You're posting to customer URLs with sensitive data. Harden it: HMAC signing, SSRF prevention, secrets management.

Tasks

  • HMAC signing: include X-Webhook-Signature: sha256=... in every POST. Customers verify with their secret.
  • SSRF prevention: block private IPs (127.0.0.1, 10.0.0.0/8, 169.254.0.0/16, metadata endpoints).
  • Move secrets (DB password, signing key) to a secrets manager (Vault, AWS Secrets Manager, GitHub Secrets).
  • Add audit logging: log who created/modified webhooks, DLQ retries, quota changes.
  • Write a simple threat model: customer sees other customer's events? Signing replay attacks? SSRF?
Acceptance criteria
  • Every webhook POST includes a signed X-Webhook-Signature header.
  • Attempting to register a webhook to 127.0.0.1 or metadata endpoint is rejected.
  • Threat model committed; key risks + mitigations documented.
Module 10 · ~6–8 hrs

Capstone & Production Readiness

Ship it safely. Deploy, monitor, document, and be ready to debug production issues.

Tasks

  • Write a multi-stage Dockerfile.
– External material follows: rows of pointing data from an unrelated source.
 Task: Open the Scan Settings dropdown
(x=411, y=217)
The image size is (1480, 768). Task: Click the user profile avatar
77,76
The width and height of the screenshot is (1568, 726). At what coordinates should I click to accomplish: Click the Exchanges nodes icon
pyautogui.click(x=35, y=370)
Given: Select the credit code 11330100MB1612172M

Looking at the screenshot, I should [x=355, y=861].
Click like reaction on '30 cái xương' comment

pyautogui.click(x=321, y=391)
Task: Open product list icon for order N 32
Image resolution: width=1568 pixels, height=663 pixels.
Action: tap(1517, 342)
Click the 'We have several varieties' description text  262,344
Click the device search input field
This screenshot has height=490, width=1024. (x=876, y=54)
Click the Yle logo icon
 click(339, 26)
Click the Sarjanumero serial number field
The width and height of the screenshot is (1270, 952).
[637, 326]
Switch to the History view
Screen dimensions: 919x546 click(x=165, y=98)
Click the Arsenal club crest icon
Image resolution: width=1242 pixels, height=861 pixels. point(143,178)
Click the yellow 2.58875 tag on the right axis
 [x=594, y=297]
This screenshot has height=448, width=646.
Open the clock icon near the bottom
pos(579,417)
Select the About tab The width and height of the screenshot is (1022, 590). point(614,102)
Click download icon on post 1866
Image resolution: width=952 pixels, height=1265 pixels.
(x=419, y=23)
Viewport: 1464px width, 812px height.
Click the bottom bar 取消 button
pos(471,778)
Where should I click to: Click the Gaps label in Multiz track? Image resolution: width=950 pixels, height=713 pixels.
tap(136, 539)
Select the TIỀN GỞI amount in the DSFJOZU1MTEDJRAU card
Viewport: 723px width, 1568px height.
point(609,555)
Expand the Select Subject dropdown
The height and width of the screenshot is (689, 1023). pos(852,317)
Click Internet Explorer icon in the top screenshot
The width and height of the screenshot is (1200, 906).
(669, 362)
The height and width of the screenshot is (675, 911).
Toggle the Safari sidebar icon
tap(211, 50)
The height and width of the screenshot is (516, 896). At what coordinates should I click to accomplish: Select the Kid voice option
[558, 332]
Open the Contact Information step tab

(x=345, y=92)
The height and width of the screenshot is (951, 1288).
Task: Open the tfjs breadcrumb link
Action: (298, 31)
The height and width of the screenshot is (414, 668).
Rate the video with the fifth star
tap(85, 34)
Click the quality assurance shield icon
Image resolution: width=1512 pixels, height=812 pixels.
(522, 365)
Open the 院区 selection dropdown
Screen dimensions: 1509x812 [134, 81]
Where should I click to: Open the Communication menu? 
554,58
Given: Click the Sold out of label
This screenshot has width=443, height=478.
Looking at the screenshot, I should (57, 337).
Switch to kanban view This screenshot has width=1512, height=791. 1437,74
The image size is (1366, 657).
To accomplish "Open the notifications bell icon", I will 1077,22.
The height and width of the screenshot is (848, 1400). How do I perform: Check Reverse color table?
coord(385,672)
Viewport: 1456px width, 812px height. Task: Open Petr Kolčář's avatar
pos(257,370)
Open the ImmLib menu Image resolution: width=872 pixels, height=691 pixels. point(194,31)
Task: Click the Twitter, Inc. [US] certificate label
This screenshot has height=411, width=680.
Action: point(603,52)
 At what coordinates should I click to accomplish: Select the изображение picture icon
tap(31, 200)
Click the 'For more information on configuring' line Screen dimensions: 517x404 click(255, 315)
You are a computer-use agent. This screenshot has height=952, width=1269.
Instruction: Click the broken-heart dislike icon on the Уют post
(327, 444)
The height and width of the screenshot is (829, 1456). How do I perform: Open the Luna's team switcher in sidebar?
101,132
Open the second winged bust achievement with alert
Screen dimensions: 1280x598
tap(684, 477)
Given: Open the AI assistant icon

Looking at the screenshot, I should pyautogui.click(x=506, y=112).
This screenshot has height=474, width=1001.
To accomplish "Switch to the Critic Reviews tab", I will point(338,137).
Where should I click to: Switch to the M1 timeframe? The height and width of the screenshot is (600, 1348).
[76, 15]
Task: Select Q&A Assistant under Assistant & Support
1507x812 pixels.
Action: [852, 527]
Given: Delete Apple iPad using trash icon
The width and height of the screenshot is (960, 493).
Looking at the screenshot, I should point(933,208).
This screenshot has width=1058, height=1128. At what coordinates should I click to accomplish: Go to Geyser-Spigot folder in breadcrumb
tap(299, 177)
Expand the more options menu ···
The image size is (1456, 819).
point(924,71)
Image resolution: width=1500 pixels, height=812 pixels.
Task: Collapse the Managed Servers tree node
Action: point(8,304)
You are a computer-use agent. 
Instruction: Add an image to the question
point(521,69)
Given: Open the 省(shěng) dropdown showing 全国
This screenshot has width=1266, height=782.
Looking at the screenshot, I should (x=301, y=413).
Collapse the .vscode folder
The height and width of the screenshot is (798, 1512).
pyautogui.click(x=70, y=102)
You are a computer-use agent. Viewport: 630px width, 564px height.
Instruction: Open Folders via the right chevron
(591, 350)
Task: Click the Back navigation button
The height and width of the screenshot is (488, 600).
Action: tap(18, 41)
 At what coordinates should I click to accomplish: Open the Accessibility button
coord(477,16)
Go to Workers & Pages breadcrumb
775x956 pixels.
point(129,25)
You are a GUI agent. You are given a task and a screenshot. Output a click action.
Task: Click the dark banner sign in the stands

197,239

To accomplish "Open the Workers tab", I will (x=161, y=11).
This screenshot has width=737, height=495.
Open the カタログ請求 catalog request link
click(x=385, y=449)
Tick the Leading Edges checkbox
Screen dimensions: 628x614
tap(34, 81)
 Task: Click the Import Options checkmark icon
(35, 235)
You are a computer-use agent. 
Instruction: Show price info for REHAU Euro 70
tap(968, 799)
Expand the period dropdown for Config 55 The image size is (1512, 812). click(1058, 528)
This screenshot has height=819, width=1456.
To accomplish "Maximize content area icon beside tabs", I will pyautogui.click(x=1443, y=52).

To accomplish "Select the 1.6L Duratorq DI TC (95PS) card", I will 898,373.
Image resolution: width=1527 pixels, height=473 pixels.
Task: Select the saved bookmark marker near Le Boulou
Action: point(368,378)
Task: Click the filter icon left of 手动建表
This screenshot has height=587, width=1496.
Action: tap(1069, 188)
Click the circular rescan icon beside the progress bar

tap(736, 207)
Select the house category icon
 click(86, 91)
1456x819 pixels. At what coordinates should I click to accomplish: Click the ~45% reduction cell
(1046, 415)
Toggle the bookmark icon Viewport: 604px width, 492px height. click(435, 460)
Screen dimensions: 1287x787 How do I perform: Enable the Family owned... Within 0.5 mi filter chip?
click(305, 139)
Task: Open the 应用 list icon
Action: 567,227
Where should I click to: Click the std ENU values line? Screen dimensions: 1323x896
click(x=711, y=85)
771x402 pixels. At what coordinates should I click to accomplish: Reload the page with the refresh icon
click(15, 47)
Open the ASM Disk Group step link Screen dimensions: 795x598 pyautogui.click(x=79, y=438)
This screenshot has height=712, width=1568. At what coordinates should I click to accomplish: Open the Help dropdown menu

Use docker-compose.yml for local dev (app + Postgres + Redis + worker).
  • GitHub Actions: lint → test → build → push → deploy.
  • Deploy to production: Fly.io, Render, Railway, or a VM. Set up health checks and auto-rollback.
  • Write three runbooks: queue is backed up, DLQ is growing, worker is stuck.
  • Write a postmortem template and one practice postmortem for a simulated incident.
  • Polish the README: architecture diagram, how to run, how to test, how to deploy.
Acceptance criteria
  • Every PR gets a preview URL; merging to main deploys to production automatically.
  • A bad deploy (health check fails) auto-rolls back.
  • Runbooks + postmortem template committed to /docs.
After the Track

Where to Go Next

  • Stretch goals on the same project: webhook templates, custom transformations, batch delivery optimization, audit log export, webhook testing UI.
  • Read about distributed systems. Study Designing Data-Intensive Applications; sketch how you'd scale to 1B events/day.
  • Try the Image Upload track to practice async file processing at scale.
  • Write about it. Blog post per module, especially on failure modes and chaos testing.